I know you are singing a happy song now...but trust me, in time, you will be longing and searching earnestly for those cures because liver failure is one of the most brutal forms of death to endure. We know, and many in this forum have witnessed this process in their own selves or loved ones.
We lost a beautiful young man in his 20's to this disease in this forum this year....
his name was Nick,
he got the disease from treating with blood products for his hemophelia
and he did not have time to raise a family or call this a benign disease.
Go read what is available on liver disease...just google "end stage liver disease"...
then come back and we will all be glad to help you decide when you plan on treating your virus, so you can stay around for those children and grandchildren.
Until then, my best to you.
you can keep fooling yourself thinking you have / will beat this resilant disease but trust me it has a way of sneaking up on you and biting you in the @ss. Do yourself a favor and be monitored every six months or at least yearly by a hepatologist. Good luck
Could I be lucky on my second go around and reach SVR? What about my third attempt if the second time doesn't work? Try for four? I don't like the disease in my body any more than the next hepper but why kill yourself (metaphorically speaking) if you don't have to.
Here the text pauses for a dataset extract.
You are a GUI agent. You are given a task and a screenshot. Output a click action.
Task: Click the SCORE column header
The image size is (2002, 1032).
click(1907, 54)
Not now anyway. The old adage about fighting another day is certainly true for some of us who can afford to wait for better and more promising treatment. The key, as copyman said it, is close monitoring. There is no doubt that Hepatitis is a killer and to fool yourself in thinking otherwise is like spinning the chamber on a pistol. My hats off to folks like spcecst2 who endured multiple treatments but if I can afford to wait by closely monitoring my condition and treating if and when my condition worsens, I'm that much closer to a better percentage of SVR than I was three years ago. That is, hopefully with new drugs somewhere on the horizen and before I reach 65. And, by the way, it was neither experimenting with drugs nor a blood transfusion that caused my Hepatitis C.